WRITTEN TASK 1
For the post about personal playlists, state whether each statement agrees with it, answering yes or no and quoting the deciding words: (a) each playlist is kept under 80 minutes; (b) the second playlist is named after a lyric in one of its songs; (c) there are currently 13 playlists.
WRITTEN TASK 2
Turn the lines of the saved entries from the line containing "Image resolution: width=450" through the line containing "What do you see at coordinates (800, 448)", both included, into a JSON list of strings with one string per line and blank lines left out.

So, a year ago, I posted a writeup about something I do, and now here’s my second part. What I do is, I keep playlists of my favorite songs over my life, what I call my Personal Playlists, that help remind me of who I am, who I was, and the times that were had.
BTW, There’s currently 13 of these, I’m working on #14. Din’t know if I’ll do them all.
The first one was my favorite songs of all time, the things that define me overall. #2, however, is the first one where it’s all about a part of my life. In my case, it’s about High School and after college. I won’t say high school was the best time of my life, but my Senior year and first year of college were definitely the most impactful period of years on my life I’ve ever had.
So here are the rules: each playlist is under 80 minutes, the length of the CD-R. Why? Because I started doing this in the age of CDs. Stop hating. I try to name these after a lyric in the songs, but there are exceptions. This one ended up taking a title of one of the songs, which is appropriate: being a friend is an incredibly contentious thing at times between men and women, especially when one wants more. This wasn’t the period that was my best in life, but it did shape me.

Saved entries
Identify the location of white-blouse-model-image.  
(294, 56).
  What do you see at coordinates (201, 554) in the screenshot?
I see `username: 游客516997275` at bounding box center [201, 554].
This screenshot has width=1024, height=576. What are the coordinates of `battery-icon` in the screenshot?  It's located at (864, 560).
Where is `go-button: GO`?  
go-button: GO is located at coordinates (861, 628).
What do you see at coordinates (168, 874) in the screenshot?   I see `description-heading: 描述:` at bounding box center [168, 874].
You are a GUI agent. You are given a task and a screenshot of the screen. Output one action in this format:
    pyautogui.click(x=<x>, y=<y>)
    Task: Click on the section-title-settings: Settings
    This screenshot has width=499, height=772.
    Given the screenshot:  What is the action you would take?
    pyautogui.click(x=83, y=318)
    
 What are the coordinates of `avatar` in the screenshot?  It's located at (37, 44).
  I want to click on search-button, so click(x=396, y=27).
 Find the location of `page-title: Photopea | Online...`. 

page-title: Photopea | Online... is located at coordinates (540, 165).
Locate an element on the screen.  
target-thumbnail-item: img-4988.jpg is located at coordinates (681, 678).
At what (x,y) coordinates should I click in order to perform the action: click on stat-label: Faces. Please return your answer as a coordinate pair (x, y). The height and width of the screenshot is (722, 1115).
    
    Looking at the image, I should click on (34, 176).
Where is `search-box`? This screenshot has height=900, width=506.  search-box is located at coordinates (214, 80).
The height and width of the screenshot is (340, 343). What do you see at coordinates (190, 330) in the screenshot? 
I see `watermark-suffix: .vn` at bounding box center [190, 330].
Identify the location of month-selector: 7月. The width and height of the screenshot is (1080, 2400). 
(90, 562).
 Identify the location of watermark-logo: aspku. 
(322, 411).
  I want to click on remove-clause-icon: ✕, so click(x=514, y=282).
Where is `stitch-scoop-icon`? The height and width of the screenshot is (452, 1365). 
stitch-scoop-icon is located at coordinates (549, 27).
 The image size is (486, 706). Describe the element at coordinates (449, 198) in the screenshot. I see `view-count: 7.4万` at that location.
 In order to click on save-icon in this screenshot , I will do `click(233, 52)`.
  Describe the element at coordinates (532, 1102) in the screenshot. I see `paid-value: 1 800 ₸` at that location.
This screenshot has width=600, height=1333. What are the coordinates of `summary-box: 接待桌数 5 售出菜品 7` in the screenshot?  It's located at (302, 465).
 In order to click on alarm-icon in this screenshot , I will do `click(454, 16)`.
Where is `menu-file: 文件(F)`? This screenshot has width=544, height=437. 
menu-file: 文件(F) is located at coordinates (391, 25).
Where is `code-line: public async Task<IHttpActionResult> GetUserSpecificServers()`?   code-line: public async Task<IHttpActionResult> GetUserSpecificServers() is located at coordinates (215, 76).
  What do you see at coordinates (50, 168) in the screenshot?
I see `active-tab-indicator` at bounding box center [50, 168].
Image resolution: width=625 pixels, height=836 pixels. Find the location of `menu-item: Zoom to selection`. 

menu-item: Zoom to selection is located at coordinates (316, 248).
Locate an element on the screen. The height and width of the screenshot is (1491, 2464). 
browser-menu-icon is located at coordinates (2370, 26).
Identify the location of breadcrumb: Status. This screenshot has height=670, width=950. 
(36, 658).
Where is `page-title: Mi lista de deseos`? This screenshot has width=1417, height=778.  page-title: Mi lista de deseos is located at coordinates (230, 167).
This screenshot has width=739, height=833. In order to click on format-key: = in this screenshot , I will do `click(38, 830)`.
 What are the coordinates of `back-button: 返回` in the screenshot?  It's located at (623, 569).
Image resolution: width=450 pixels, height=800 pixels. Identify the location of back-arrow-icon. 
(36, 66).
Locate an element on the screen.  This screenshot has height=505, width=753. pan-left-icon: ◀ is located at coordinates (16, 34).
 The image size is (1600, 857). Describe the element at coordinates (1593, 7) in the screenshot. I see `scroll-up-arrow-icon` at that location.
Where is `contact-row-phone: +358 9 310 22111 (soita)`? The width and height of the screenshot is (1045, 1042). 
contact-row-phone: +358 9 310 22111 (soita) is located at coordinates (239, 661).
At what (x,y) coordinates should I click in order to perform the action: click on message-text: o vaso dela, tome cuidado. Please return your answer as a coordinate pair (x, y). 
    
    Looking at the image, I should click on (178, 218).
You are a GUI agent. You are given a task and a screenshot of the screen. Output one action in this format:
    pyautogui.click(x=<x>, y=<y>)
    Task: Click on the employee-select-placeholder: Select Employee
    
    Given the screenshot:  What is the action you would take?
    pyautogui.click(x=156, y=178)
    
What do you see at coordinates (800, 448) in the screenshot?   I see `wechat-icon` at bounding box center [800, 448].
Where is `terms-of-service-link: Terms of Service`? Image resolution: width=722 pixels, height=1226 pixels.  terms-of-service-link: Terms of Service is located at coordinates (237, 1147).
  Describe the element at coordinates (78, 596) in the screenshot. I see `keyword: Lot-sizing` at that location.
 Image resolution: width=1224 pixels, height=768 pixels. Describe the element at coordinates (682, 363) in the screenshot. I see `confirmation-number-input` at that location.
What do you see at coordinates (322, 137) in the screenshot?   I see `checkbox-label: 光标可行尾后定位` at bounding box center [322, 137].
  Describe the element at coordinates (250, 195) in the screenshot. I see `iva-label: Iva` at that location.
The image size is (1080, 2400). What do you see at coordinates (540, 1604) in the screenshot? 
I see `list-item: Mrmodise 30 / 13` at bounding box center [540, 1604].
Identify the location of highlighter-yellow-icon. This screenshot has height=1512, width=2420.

ANSWER AREA 1
(a) Yes: "each playlist is under 80 minutes, the length of the CD-R."
(b) No: "This one ended up taking a title of one of the songs"
(c) Yes: "There’s currently 13 of these"

ANSWER AREA 2
[
  "Image resolution: width=450 pixels, height=800 pixels. Identify the location of back-arrow-icon. ",
  "(36, 66).",
  "Locate an element on the screen.  This screenshot has height=505, width=753. pan-left-icon: ◀ is located at coordinates (16, 34).",
  " The image size is (1600, 857). Describe the element at coordinates (1593, 7) in the screenshot. I see `scroll-up-arrow-icon` at that location.",
  "Where is `contact-row-phone: +358 9 310 22111 (soita)`? The width and height of the screenshot is (1045, 1042). ",
  "contact-row-phone: +358 9 310 22111 (soita) is located at coordinates (239, 661).",
  "At what (x,y) coordinates should I click in order to perform the action: click on message-text: o vaso dela, tome cuidado. Please return your answer as a coordinate pair (x, y). ",
  "    Looking at the image, I should click on (178, 218).",
  "You are a GUI agent. You are given a task and a screenshot of the screen. Output one action in this format:",
  "    pyautogui.click(x=<x>, y=<y>)",
  "    Task: Click on the employee-select-placeholder: Select Employee",
  "    Given the screenshot:  What is the action you would take?",
  "    pyautogui.click(x=156, y=178)",
  "What do you see at coordinates (800, 448) in the screenshot?   I see `wechat-icon` at bounding box center [800, 448]."
]